I have a dataframe and build a nested json object from this dataframe to represent the hieraical data, i am stuck where the json sub column is aded but its comming as string not as json.
**Code:**
from pyspark.sql.functions import *
#sample data
df=spark.createDataFrame([('1234567','123 Main St','10SjtT','idk@gmail.com','ecom','direct')],['cust_id','address','store_id','email','sales_channel','category'])
i want to represent this dataframe into this format
{
"store_id": "10SjtT",
"category": "direct",
"sales_channel": "ecom",
"email": "idk@gmail.com",
"c_email": {
"category": "direct",
"email": "idk@gmail.com"
}
}
i trid to add column but my sample code adds the nested json as a string with quotations
{
"store_id":"10SjtT","category":"direct","sales_channel":"ecom"

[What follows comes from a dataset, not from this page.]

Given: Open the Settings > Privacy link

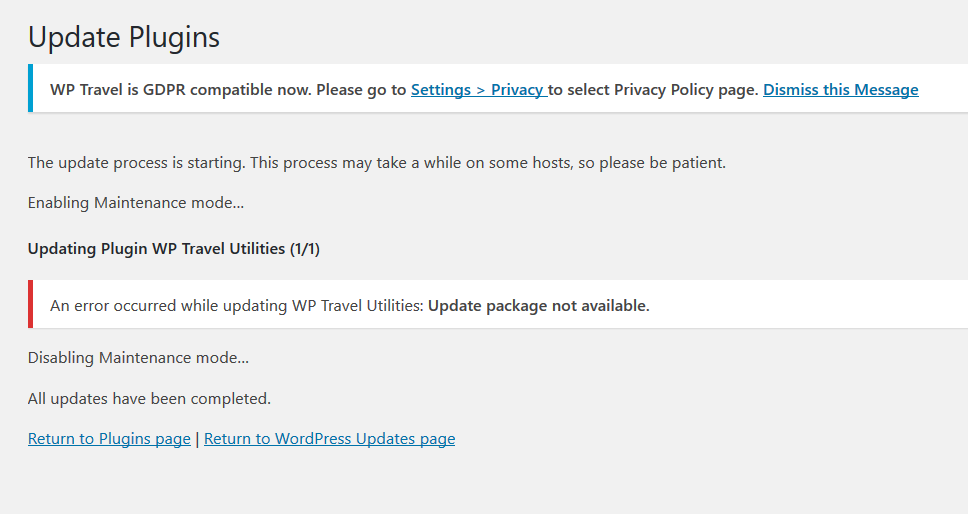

,"c_email":"{\"category\":\"direct\",\"email\":\"idk@gmail.com\"}"
}
**Code used to build this **
dff = df.select("cust_id","address",to_json(struct("store_id","category","sales_channel","email",to_json(struct( "category" ,"email")).alias("c_email"))).alias("metadata"))
dff.select("metadata").show(10,False)
Please let me know if anyone faced the similar issue and able to build nested json and carrying the json format across.
Thanks in advance.
Manoj.